● **DATA FOR PROCESSING**:
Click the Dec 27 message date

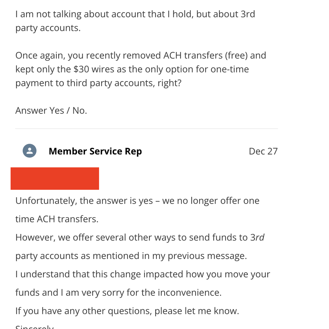[x=263, y=151]
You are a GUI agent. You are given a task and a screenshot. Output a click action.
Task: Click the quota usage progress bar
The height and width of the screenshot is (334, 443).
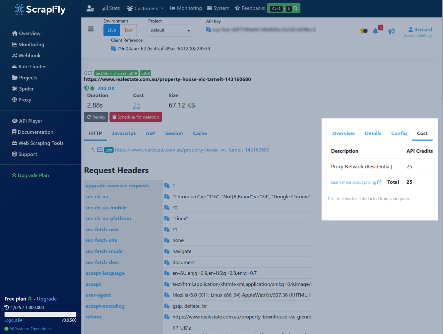click(x=40, y=314)
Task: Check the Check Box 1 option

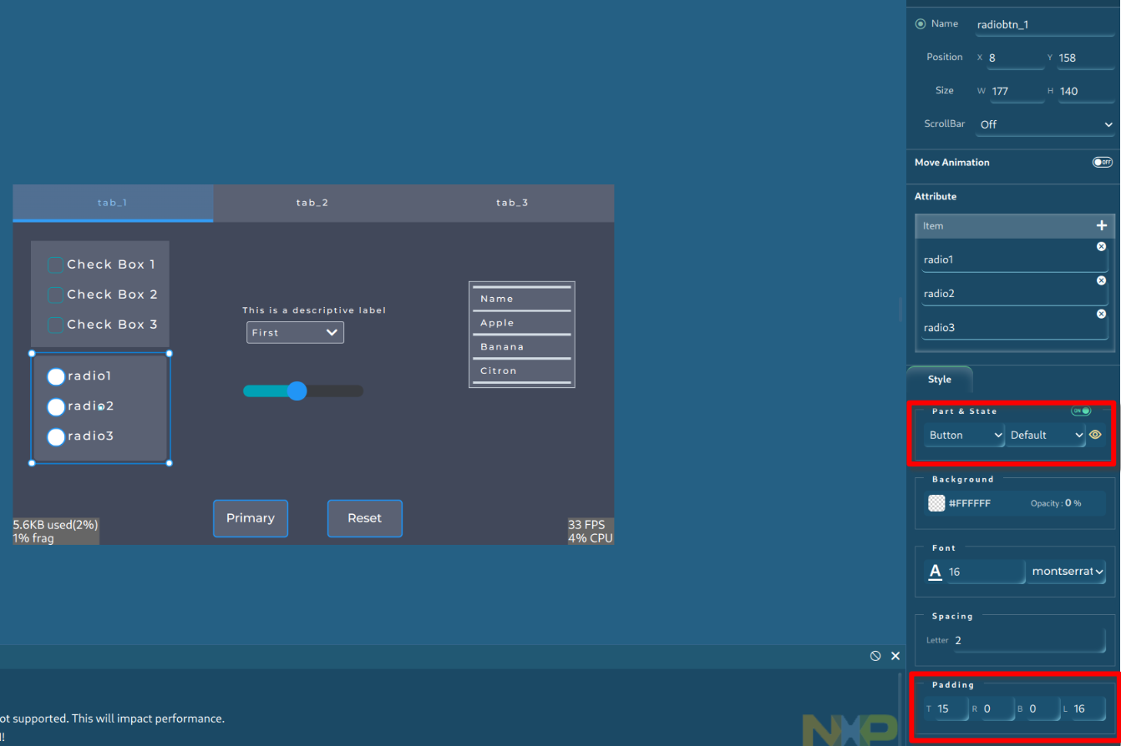Action: pos(54,265)
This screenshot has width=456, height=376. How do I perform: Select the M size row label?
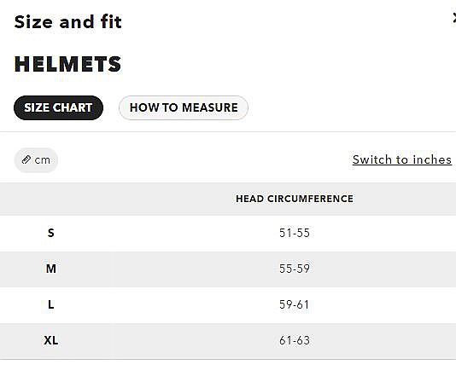pyautogui.click(x=51, y=269)
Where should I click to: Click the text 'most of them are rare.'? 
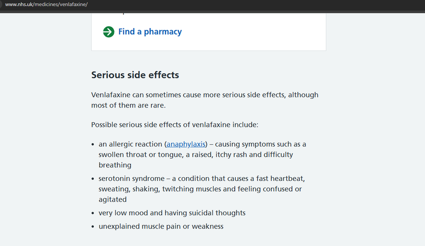[129, 105]
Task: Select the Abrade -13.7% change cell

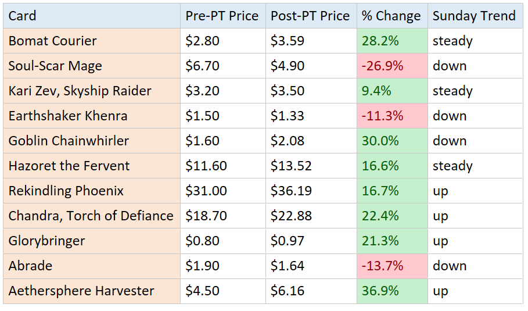Action: click(x=391, y=266)
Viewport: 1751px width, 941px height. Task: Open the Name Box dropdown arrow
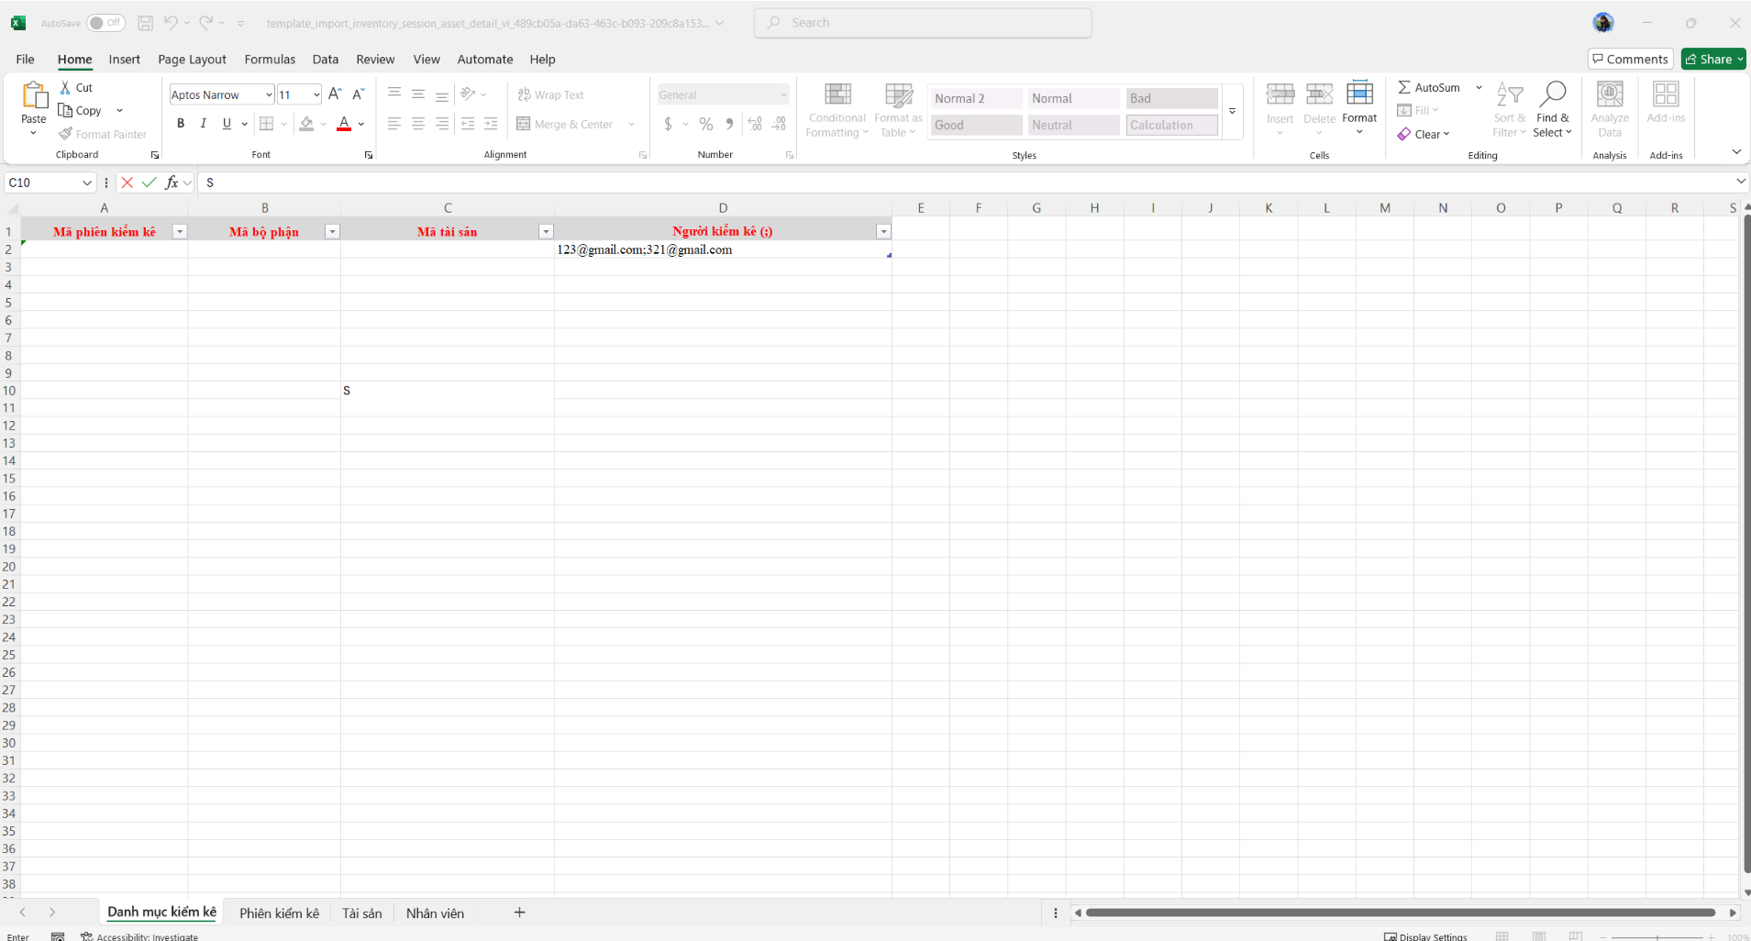tap(87, 183)
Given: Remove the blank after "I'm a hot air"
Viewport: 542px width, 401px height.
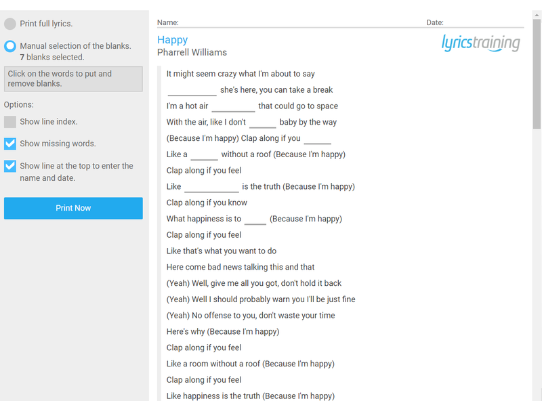Looking at the screenshot, I should [233, 106].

● **EXERCISE DIRECTIONS**:
Restate, word for word, the entries above, dropping any picture.

● **TASK RESULT**:
Click the Dec 27 message date

[x=263, y=151]
You are a GUI agent. You are given a task and a screenshot. Output a click action.
Task: Click the quota usage progress bar
The height and width of the screenshot is (334, 443).
click(x=40, y=314)
Task: Check the Check Box 1 option

Action: pos(54,265)
This screenshot has width=456, height=376. How do I perform: Select the M size row label?
pyautogui.click(x=51, y=269)
Where should I click to: Click the text 'most of them are rare.'? 
[129, 105]
Task: Select the Abrade -13.7% change cell

Action: click(x=391, y=266)
Viewport: 1751px width, 941px height. Task: Open the Name Box dropdown arrow
tap(87, 183)
Given: Remove the blank after "I'm a hot air"
Viewport: 542px width, 401px height.
Looking at the screenshot, I should [233, 106].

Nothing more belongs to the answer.